At the beginning of the XX century (1903) he was in Tangier as a correspondent journalist for El Globo , printed in Madrid. He later traveled throughout Europe (he lived several times in Paris (1906) with his sister Carmen and there he met Corpus Barga and the bohemian Francisco Iribarne, alias "Ibarra" who sabered him mercilessly. He spent some time in London (1906), and He passed through Italy (he was in Rome in 1907), Belgium, Switzerland, Germany, Norway, the Netherlands and Denmark.In 1902 the family settled in the house on Juan Álvarez Mendizábal street in the brand new Argüelles neighborhood.The house was an old A hotel that needed numerous renovations and they lived there until their father died in 1912 and their sister Carmen married. The house was full of the cats that their mother was fond of. Since 1912 they spent their summers in Vera de Bidasoa.
First novels
In 1900 he published his first book, a collection of short stories entitled Gloomy Lives, most of them composed in Cestona about people from that region and his own experiences as a doctor. In this work, all the obsessions that he reflected in his later novels are found in germ. The book was widely read and commented on by prestigious writers such as Miguel de Unamuno, who was enthusiastic about it and wanted to meet the author; also by his friend Azorín and by Benito Pérez Galdós. He always denied the existence of the "Generation of '98" considering that its alleged components lacked the necessary affinities and similarities. In that same year he published what would be his first novel: Aizgorri's House , thus beginning his career as a writer and essayist.

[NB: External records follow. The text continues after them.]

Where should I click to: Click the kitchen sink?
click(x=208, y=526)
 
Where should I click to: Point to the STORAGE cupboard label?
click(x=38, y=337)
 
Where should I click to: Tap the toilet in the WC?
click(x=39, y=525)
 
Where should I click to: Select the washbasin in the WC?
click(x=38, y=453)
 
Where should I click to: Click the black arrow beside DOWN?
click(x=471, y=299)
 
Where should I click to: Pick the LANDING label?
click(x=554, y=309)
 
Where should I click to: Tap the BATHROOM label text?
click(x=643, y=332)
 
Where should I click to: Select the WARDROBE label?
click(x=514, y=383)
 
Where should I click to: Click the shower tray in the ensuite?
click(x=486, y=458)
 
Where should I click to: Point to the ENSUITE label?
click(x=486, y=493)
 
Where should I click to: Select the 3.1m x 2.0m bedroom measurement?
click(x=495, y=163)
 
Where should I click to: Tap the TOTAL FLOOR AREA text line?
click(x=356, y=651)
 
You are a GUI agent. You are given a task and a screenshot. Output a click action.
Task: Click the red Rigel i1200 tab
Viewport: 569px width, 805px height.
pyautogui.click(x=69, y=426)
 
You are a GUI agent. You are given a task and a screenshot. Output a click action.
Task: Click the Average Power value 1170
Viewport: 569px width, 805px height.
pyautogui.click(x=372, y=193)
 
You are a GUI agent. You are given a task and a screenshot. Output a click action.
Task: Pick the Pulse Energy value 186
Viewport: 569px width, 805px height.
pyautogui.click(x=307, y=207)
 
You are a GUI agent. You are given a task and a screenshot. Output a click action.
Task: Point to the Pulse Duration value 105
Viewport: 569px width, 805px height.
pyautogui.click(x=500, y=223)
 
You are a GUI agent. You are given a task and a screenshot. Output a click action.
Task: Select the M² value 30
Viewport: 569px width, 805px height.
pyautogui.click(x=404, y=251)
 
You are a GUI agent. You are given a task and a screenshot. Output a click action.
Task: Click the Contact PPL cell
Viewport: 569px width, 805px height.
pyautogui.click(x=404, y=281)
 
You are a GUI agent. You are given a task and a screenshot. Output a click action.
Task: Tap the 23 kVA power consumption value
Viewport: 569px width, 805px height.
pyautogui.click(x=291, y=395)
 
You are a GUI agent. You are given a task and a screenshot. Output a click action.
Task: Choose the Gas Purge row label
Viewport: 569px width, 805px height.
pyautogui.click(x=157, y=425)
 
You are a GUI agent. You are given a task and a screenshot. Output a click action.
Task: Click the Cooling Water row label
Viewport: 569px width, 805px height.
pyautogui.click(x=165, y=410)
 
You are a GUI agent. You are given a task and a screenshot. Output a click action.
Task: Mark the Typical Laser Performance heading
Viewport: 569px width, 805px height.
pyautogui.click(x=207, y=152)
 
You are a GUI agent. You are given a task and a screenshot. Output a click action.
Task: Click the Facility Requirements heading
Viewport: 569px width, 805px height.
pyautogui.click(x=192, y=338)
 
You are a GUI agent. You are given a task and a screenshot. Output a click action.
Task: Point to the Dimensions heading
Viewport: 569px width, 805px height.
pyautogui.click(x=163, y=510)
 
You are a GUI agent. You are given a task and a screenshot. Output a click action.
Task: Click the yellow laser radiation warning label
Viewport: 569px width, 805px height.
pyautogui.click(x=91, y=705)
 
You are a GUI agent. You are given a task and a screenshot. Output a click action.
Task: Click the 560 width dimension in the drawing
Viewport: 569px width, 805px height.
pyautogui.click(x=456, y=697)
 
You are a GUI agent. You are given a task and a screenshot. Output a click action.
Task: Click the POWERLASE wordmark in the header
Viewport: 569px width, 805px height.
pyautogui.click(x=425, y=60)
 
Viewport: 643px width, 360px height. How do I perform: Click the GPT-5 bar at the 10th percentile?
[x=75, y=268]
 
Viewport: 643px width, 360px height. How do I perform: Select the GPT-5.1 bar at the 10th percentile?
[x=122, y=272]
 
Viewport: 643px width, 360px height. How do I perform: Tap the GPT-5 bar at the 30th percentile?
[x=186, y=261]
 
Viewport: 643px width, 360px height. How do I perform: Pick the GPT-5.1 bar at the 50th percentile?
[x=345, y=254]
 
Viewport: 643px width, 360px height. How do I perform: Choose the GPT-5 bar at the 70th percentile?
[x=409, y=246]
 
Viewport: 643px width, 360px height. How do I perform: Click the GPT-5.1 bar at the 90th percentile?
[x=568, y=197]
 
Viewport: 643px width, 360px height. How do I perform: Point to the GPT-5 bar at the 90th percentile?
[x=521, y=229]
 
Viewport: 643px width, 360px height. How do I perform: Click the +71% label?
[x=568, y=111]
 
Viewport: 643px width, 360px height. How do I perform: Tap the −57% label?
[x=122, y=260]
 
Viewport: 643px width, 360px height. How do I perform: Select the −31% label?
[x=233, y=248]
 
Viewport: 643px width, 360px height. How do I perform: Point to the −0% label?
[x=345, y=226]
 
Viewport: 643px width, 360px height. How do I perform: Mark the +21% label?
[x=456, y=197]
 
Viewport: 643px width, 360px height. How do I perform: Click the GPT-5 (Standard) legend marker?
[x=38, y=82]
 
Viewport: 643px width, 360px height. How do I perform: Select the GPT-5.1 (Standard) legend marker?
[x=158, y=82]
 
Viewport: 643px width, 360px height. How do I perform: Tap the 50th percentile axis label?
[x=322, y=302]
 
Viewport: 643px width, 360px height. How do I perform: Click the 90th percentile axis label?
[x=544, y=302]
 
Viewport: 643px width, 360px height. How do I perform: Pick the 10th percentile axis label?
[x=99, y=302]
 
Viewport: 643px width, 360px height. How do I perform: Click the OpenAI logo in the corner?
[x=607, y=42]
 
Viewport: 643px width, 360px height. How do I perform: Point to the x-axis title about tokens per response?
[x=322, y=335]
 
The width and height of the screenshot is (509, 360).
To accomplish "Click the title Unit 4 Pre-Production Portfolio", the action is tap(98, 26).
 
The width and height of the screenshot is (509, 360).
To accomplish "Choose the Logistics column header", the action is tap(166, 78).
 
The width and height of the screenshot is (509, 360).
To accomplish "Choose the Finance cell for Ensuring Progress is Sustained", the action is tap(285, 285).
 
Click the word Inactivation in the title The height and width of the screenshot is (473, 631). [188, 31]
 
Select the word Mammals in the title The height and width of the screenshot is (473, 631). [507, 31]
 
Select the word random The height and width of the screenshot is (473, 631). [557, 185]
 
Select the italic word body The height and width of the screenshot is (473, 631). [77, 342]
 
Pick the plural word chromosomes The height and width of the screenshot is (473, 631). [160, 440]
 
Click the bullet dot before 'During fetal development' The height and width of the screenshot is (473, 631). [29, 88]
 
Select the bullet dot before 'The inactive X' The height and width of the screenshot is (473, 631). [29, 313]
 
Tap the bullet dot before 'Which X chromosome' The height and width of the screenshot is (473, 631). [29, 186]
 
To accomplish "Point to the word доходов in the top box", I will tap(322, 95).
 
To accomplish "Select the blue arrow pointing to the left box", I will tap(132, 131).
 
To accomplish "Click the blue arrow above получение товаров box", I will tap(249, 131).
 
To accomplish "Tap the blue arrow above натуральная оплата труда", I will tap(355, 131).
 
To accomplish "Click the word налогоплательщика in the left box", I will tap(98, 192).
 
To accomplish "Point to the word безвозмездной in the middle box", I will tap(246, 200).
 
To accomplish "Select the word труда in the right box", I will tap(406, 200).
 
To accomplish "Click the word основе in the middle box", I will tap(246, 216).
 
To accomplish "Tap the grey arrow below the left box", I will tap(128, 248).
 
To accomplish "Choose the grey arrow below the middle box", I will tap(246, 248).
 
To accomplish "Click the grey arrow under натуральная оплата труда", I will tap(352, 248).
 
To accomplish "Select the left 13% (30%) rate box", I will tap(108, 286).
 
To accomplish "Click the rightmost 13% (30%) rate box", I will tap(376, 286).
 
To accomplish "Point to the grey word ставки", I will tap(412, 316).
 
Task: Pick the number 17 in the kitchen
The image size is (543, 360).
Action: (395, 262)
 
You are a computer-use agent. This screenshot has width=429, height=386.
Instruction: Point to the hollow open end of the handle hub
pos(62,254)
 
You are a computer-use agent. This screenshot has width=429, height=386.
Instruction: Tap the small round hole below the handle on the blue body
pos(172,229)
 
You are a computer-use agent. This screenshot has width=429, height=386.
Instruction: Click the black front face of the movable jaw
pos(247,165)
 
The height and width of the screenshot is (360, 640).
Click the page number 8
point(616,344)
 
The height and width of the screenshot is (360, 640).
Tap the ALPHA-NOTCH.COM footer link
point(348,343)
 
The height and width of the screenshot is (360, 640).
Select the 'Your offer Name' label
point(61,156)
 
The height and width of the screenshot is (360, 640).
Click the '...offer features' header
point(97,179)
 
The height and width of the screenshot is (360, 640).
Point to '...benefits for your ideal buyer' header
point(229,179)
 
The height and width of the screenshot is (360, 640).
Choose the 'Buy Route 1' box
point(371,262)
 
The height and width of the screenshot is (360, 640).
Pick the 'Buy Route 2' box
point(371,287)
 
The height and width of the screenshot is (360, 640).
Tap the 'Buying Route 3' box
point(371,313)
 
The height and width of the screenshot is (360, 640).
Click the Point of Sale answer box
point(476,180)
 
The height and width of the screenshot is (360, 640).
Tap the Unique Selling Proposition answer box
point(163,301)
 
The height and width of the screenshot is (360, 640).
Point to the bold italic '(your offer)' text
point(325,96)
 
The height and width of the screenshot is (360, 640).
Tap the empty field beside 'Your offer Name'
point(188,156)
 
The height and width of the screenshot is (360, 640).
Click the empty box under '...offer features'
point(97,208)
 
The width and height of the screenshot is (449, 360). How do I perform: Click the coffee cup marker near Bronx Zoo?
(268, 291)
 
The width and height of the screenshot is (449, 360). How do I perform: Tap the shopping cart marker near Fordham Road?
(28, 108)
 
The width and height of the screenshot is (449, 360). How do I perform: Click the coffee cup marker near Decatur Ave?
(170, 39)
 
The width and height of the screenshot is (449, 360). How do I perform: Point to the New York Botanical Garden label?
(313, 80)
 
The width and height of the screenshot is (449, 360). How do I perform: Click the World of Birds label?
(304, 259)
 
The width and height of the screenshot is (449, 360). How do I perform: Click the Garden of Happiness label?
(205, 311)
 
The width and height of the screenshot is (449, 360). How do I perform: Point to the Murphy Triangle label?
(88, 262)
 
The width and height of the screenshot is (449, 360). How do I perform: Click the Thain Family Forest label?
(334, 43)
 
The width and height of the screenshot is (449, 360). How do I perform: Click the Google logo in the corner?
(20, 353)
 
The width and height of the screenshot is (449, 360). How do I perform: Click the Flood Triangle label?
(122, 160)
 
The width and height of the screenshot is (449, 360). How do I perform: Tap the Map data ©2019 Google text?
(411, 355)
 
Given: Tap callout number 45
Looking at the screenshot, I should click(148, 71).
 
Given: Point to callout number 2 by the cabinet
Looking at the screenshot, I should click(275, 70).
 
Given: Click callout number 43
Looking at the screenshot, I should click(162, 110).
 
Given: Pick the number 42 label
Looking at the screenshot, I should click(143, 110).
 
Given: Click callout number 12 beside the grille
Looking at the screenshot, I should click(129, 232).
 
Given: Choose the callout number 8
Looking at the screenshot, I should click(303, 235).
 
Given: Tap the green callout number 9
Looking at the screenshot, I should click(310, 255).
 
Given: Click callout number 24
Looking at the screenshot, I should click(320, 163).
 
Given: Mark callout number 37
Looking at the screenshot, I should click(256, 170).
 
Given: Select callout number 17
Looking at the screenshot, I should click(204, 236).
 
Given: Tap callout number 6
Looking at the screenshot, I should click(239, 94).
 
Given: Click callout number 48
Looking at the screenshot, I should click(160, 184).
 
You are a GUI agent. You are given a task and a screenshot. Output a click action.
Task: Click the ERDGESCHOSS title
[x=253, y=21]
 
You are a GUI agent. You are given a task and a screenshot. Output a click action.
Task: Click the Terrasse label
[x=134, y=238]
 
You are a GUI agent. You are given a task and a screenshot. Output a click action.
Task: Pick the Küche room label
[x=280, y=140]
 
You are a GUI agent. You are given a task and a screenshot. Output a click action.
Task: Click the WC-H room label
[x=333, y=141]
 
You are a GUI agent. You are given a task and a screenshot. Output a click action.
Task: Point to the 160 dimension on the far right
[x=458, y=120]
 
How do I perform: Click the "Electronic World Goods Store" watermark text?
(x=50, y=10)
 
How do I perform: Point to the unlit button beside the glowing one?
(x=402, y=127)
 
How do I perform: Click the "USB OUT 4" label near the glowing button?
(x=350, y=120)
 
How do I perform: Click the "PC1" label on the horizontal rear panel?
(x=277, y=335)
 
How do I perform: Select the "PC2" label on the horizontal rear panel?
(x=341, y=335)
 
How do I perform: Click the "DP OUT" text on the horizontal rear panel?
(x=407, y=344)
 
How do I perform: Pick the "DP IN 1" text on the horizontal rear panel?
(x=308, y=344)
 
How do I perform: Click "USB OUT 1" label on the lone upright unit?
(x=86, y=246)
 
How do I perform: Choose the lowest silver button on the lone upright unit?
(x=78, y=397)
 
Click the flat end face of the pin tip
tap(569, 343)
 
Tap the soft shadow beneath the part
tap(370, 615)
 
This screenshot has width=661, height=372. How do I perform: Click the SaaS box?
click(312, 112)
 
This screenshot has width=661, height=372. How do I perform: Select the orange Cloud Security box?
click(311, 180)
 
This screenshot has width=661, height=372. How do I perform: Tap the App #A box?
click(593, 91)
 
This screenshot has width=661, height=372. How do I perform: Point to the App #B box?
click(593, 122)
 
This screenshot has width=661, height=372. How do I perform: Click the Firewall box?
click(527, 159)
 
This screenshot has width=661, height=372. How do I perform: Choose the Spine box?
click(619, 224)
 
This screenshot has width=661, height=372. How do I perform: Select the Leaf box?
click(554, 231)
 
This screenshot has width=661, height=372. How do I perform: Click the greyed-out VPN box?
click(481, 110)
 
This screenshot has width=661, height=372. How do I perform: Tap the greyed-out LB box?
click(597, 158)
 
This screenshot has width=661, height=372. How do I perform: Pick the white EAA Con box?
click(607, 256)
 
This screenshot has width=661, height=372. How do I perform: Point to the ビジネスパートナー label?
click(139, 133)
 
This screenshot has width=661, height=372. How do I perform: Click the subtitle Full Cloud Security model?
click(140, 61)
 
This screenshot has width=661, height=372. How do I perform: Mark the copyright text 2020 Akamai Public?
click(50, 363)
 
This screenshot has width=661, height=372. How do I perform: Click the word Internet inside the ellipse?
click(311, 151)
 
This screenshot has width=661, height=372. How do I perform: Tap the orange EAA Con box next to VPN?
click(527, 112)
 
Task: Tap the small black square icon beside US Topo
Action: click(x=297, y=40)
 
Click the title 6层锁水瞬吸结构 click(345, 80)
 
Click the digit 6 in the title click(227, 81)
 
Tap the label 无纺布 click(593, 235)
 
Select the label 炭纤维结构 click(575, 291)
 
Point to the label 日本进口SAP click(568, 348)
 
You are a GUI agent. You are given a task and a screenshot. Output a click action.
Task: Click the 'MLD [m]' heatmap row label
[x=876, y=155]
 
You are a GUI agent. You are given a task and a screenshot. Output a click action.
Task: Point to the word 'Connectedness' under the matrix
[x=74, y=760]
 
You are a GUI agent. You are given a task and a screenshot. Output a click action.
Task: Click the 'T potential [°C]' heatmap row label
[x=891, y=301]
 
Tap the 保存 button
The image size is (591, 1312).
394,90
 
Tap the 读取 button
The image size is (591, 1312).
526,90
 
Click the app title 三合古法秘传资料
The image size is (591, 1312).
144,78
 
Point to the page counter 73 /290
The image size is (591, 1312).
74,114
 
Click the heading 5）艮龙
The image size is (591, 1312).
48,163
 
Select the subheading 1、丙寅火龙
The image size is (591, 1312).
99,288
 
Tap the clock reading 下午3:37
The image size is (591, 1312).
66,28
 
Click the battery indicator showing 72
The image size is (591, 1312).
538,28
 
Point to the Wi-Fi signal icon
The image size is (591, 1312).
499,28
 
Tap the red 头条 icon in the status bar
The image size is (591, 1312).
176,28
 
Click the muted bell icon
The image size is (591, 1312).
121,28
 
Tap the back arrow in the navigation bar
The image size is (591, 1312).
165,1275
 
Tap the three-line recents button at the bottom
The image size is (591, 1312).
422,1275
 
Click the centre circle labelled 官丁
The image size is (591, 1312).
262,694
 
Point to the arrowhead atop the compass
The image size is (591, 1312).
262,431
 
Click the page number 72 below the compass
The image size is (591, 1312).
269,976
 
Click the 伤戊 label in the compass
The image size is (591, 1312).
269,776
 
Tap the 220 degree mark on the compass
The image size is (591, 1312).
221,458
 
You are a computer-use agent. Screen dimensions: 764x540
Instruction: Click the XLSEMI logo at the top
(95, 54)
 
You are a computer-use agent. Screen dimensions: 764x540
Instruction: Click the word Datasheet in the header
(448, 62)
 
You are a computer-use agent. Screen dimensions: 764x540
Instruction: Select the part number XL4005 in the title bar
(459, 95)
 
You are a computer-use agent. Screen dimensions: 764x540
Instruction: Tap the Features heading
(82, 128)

As an amateur bibliophile who frequented second-hand bookstores, on the Moyano slope and the bouquinistes on the banks of the Seine in Paris, Baroja built up a library specializing in the occult, witchcraft and history of the 18th century. XIX that was installed in an old farmhouse of the XVII dilapidated (but magnificently built), which he bought in Vera de Bidasoa and restored gradually and with great taste, turning it into the famous "Itzea" farmhouse, where he spent his summers with his family, who He settled in Vera del Bidasoa, although not in the uninhabitable farmhouse at the moment, but in a rented apartment, where his father Serafín Baroja died on July 15, 1912 when the restoration works on the farmhouse had not yet begun. After the death of his father and the wedding of his brother and sister, Pío and his mother were left alone in the house.
His main contribution to literature, as he himself confesses in Desde la última vuelta del camino (his abridged memoirs, Ed. Tusquets, 2006), is observation and objective, documentary and psychological assessment of the reality that surrounded him. He was aware of being a person endowed with a special psychological acuity when it came to knowing people; His alleged misogyny is a myth, having described numerous charming female characters or without any denigration towards them, rather the contrary, he was an impartial observer of women with their virtues and defects and created endearing female characters such as Lulu in The Tree of Knowledge. In addition, in his description of the characters, certain racial prejudices derived from his reading as a doctor of the phrenological theories of Cesare Lombroso sometimes appear, with a certain anthropological touch that derived from his conversations with his own nephew, the anthropologist Julio Caro Baroja, who He was his assistant in his youth and lived for long periods in Itzea.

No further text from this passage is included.